Çukurova Üniversitesi İklim Değişikliği ve Su Yönetimi Uygulama ve Araştırma Merkezi Sorumlusu Prof. Dr. Burçak Kapur, Akdeniz Havzası’nda yer alan ve iklim değişikliğinden en fazla etkilenen ülkeler arasında bulunan Türkiye’nin, 1960’tan bu yana yaklaşık 1,4 derecelik bir sıcaklık artışı yaşadığını belirtmiştir. Bu durumun yakın zamanda Türkiye’de yüzde 50 kuraklık artışı riski oluşturduğunu vurgulamıştır.
Yağışların azaldığını ve yer altı sularının beslenmesinde etkili olan kar örtüsü parametrelerinde de önemli bir düşüş kaydedildiğini ifade eden Prof.

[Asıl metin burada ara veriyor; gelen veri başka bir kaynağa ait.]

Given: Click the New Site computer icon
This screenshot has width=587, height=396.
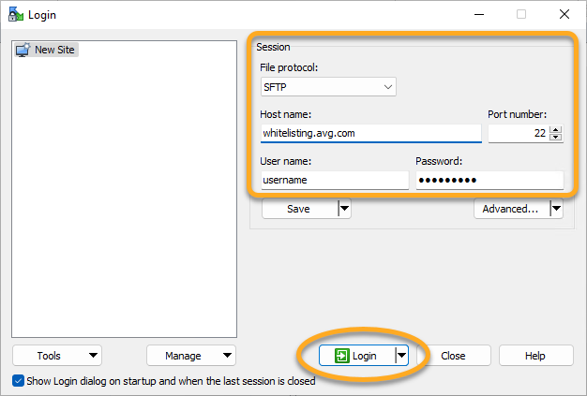Looking at the screenshot, I should [x=23, y=50].
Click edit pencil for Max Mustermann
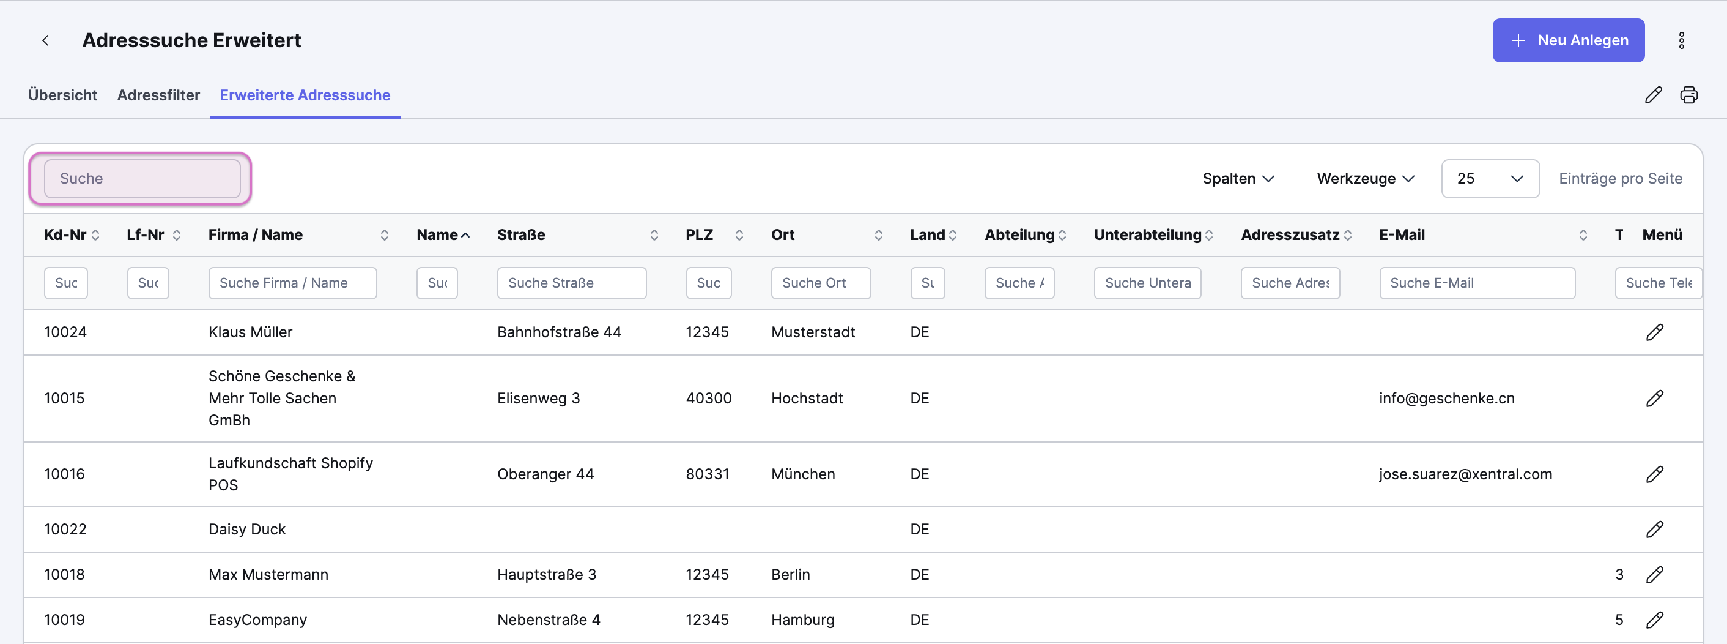This screenshot has height=644, width=1727. pos(1654,574)
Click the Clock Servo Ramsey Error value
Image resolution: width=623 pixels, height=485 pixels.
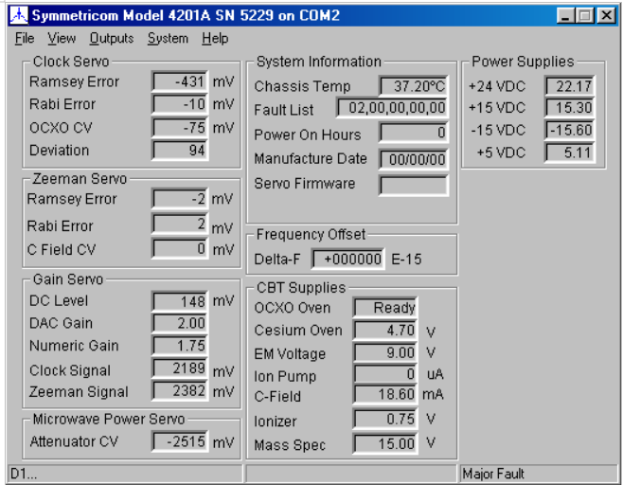click(180, 81)
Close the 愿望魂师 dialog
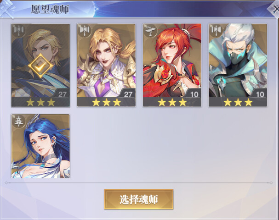The image size is (279, 220). (x=274, y=9)
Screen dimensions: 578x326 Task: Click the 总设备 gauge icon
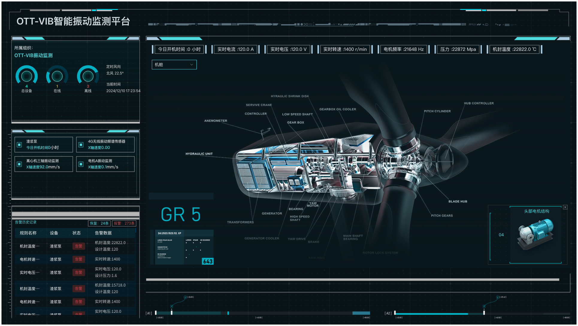[x=27, y=76]
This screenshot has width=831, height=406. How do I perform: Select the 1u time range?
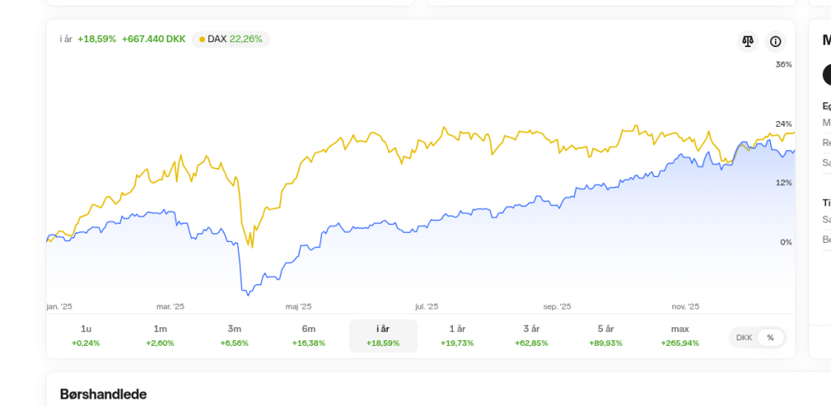click(x=86, y=335)
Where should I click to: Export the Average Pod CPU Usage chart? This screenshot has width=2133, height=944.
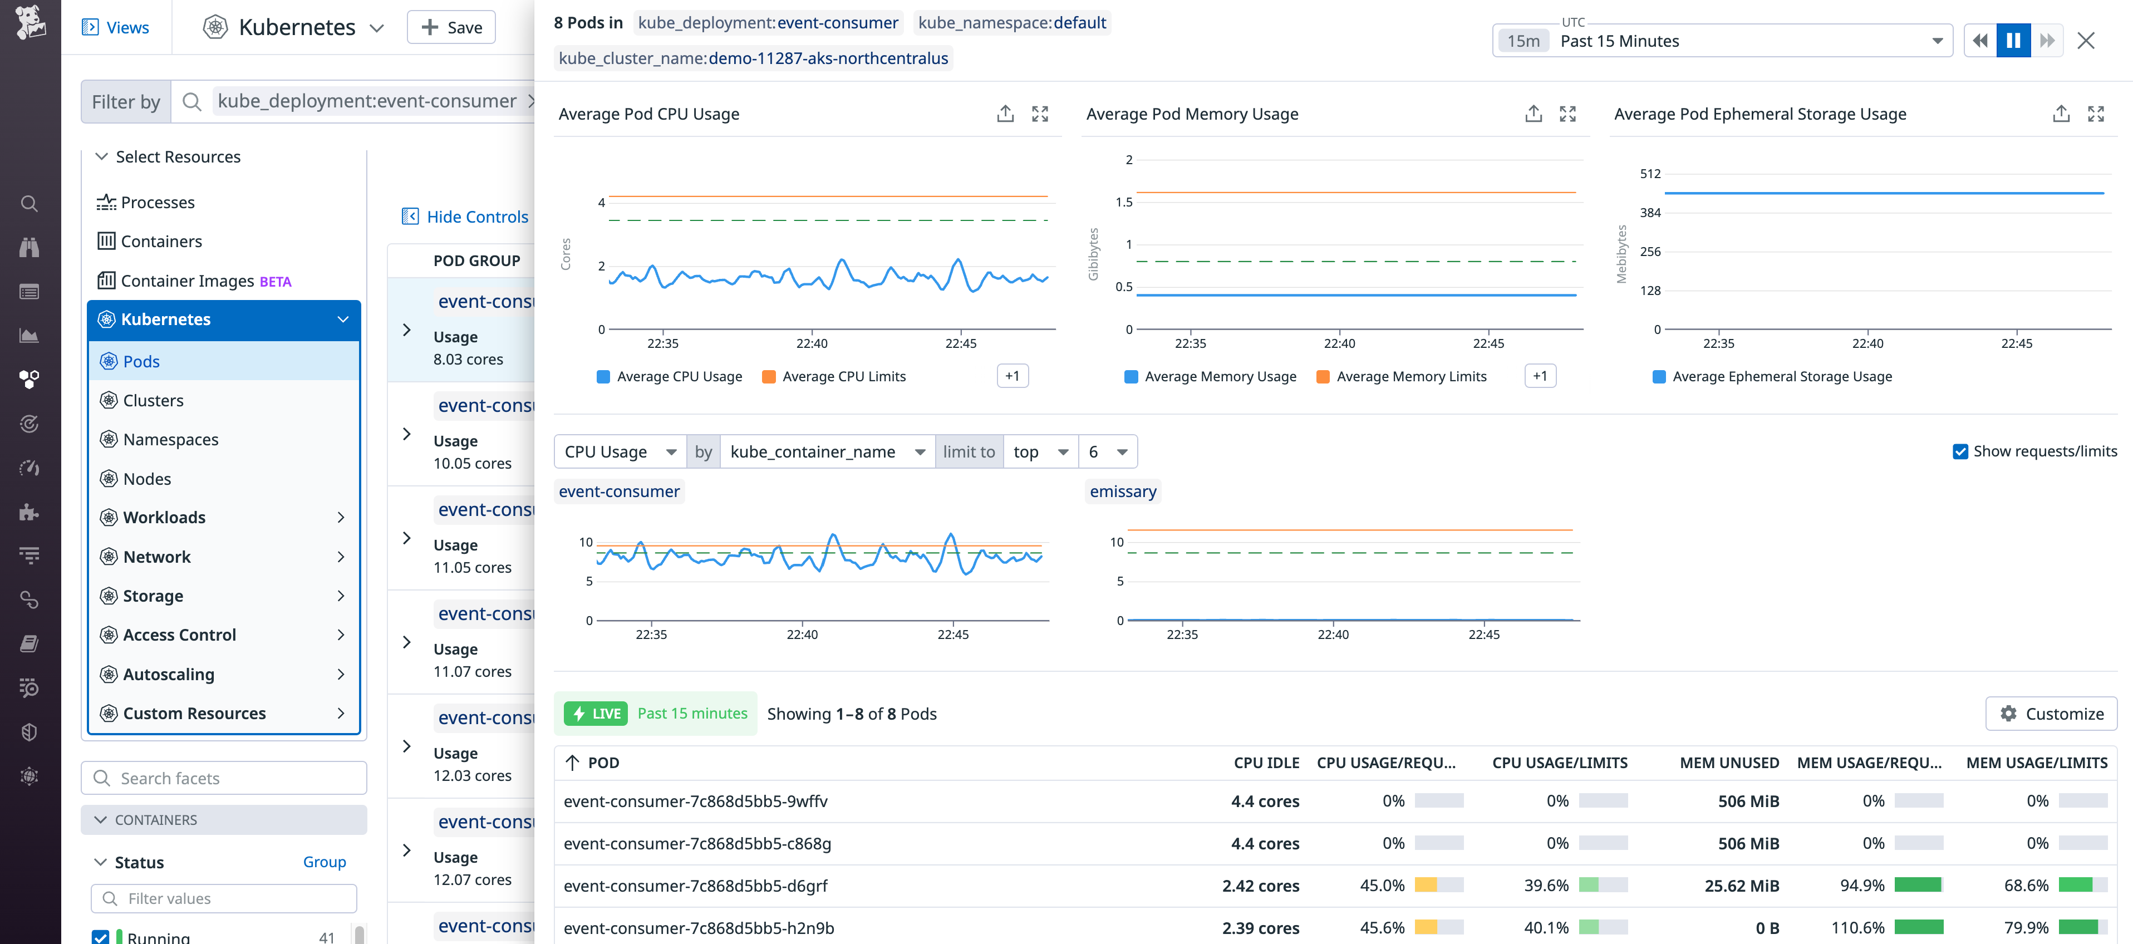tap(1005, 113)
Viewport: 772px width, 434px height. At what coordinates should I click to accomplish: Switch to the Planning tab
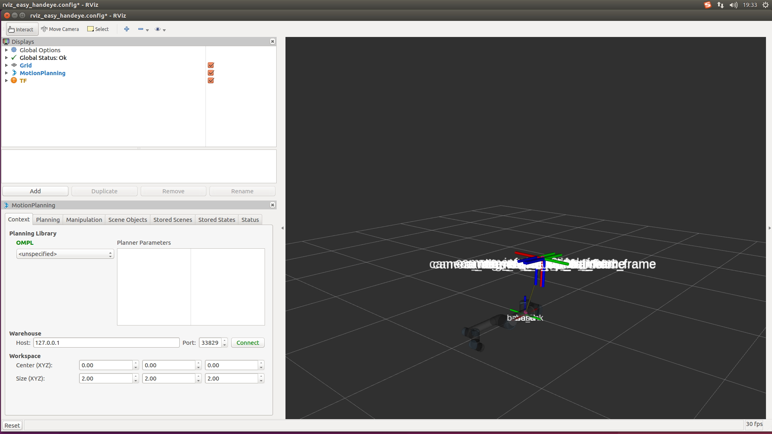point(48,220)
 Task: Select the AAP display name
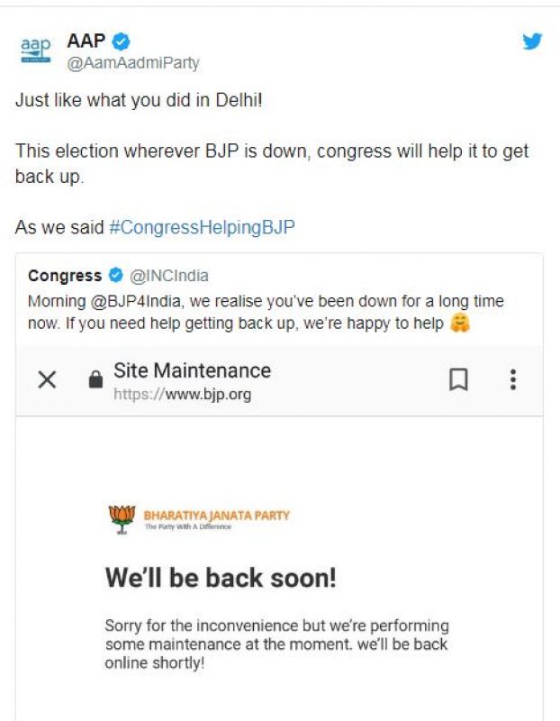point(86,40)
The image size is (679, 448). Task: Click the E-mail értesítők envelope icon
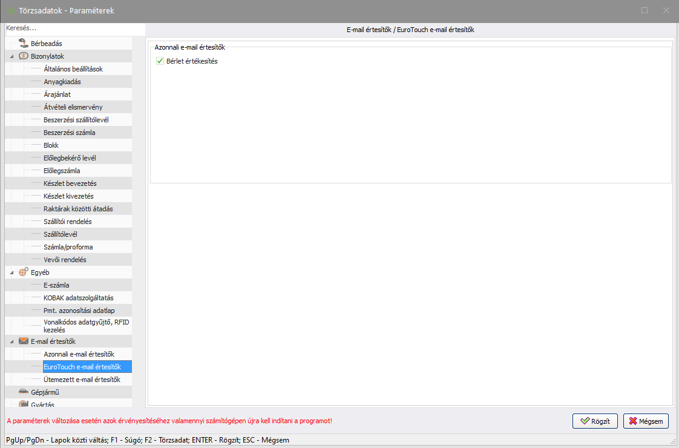click(23, 341)
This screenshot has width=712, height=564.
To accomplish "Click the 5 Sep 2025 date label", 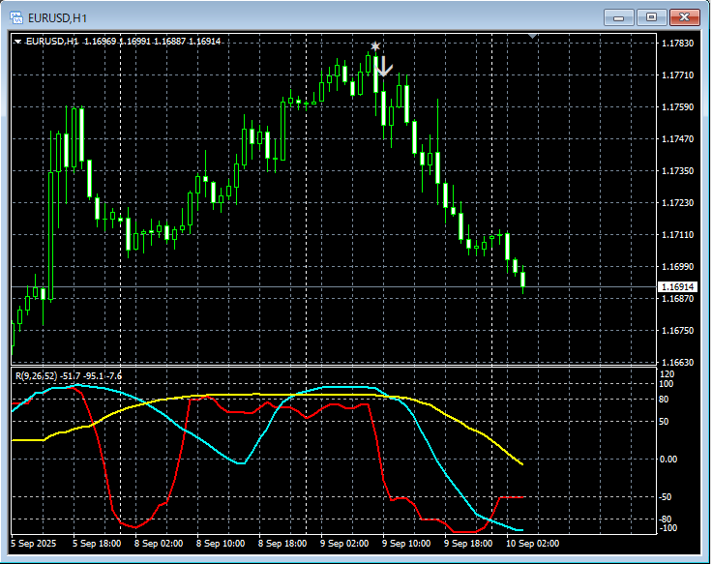I will tap(35, 544).
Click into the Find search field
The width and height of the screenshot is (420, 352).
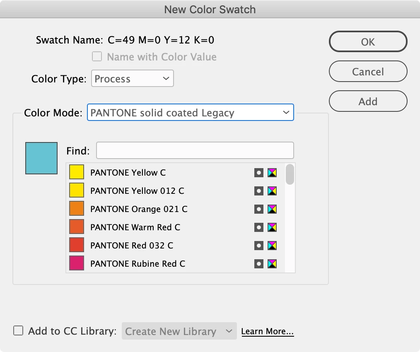tap(195, 151)
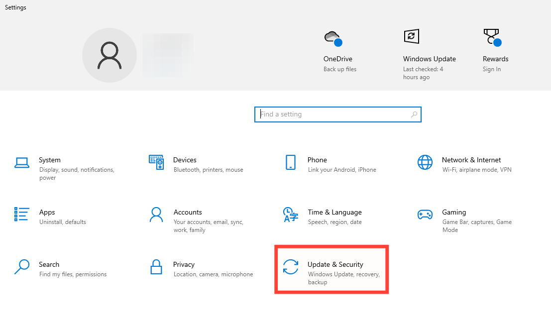Open the Rewards trophy icon
The width and height of the screenshot is (551, 336).
[491, 37]
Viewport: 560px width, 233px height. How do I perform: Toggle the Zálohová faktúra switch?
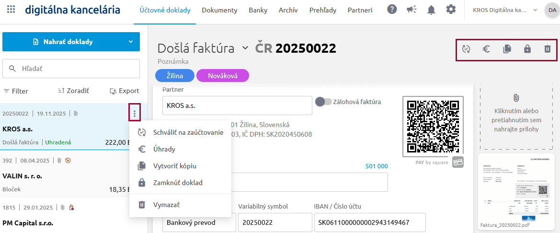(323, 102)

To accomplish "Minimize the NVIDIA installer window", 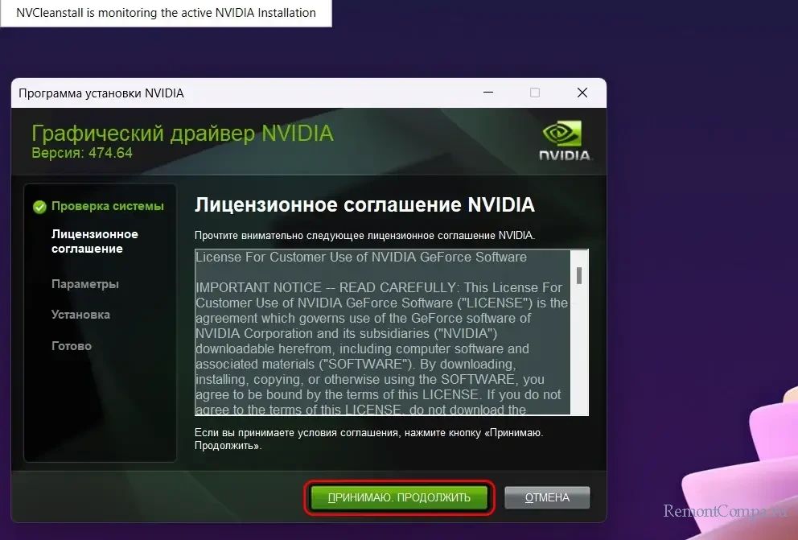I will click(487, 93).
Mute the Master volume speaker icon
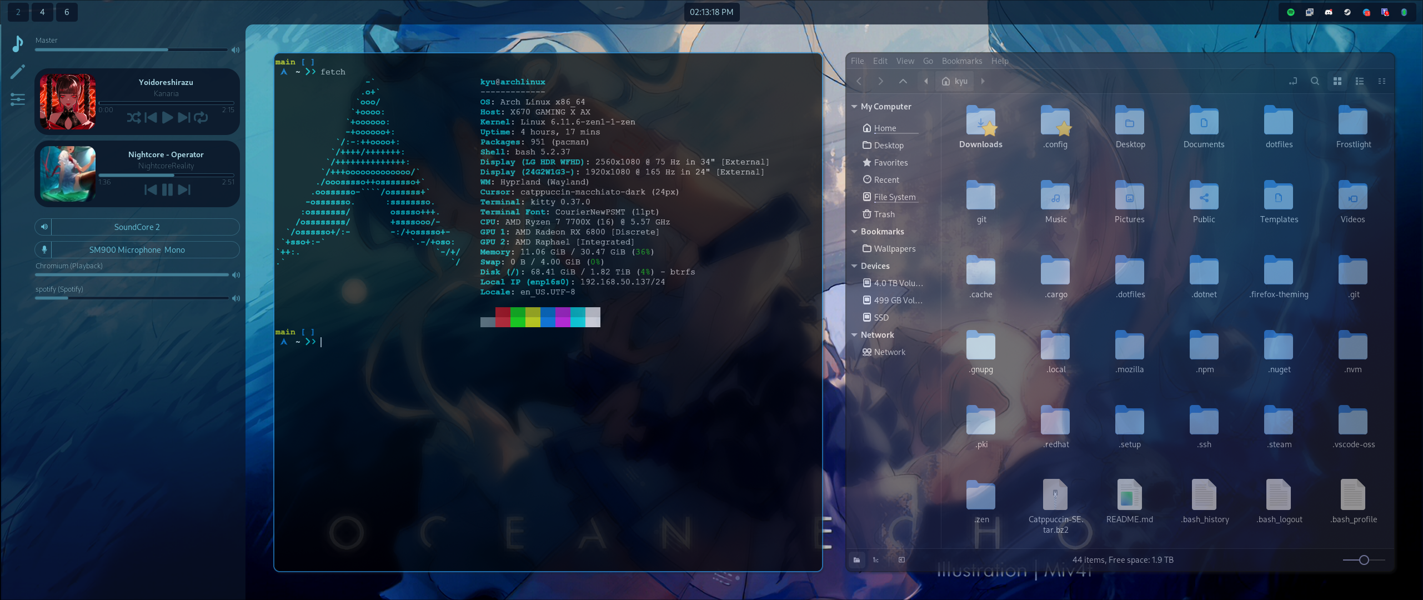1423x600 pixels. 236,50
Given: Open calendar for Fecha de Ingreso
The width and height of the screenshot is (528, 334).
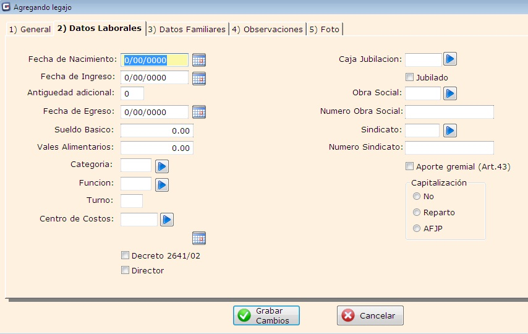Looking at the screenshot, I should (x=198, y=78).
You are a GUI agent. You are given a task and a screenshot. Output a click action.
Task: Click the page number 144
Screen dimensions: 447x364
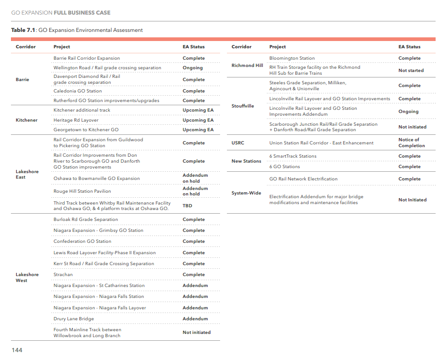17,350
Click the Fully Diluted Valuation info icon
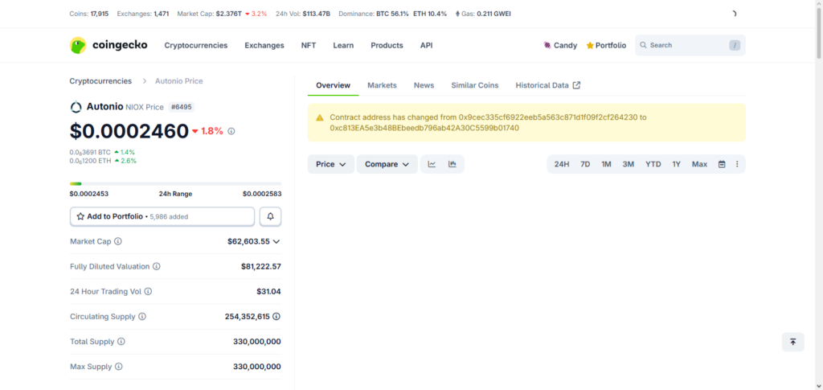Viewport: 823px width, 390px height. [x=157, y=266]
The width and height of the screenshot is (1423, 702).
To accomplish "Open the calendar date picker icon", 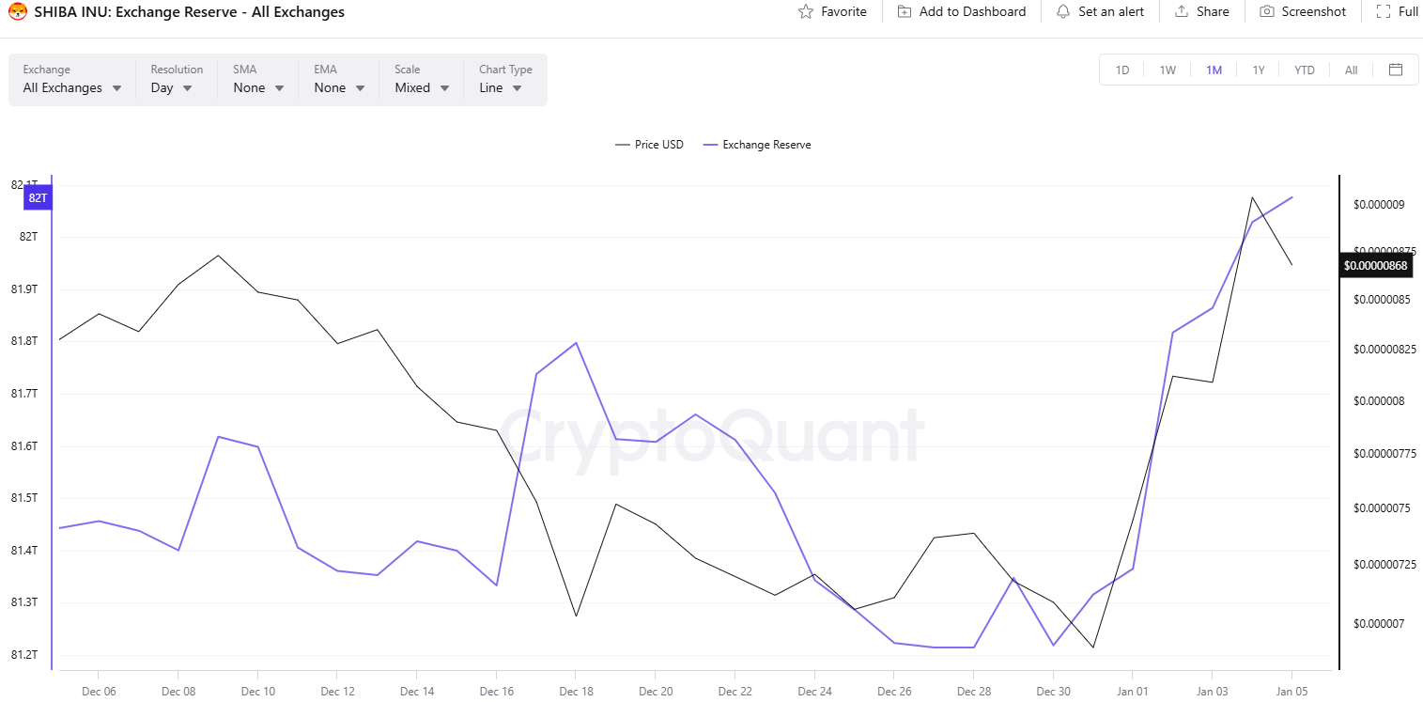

Dr. Kapur, bu verilerin ışığında tarımın önemli bölgelerinden biri olan Çukurova için üniversite bünyesinde İklim Değişikliği ve Su Yönetimi Merkezi kurduklarını açıklamıştır. Ayrıca, yeni bitki desenleri stratejileri geliştirilmesi gerektiğine dikkat çekmiştir.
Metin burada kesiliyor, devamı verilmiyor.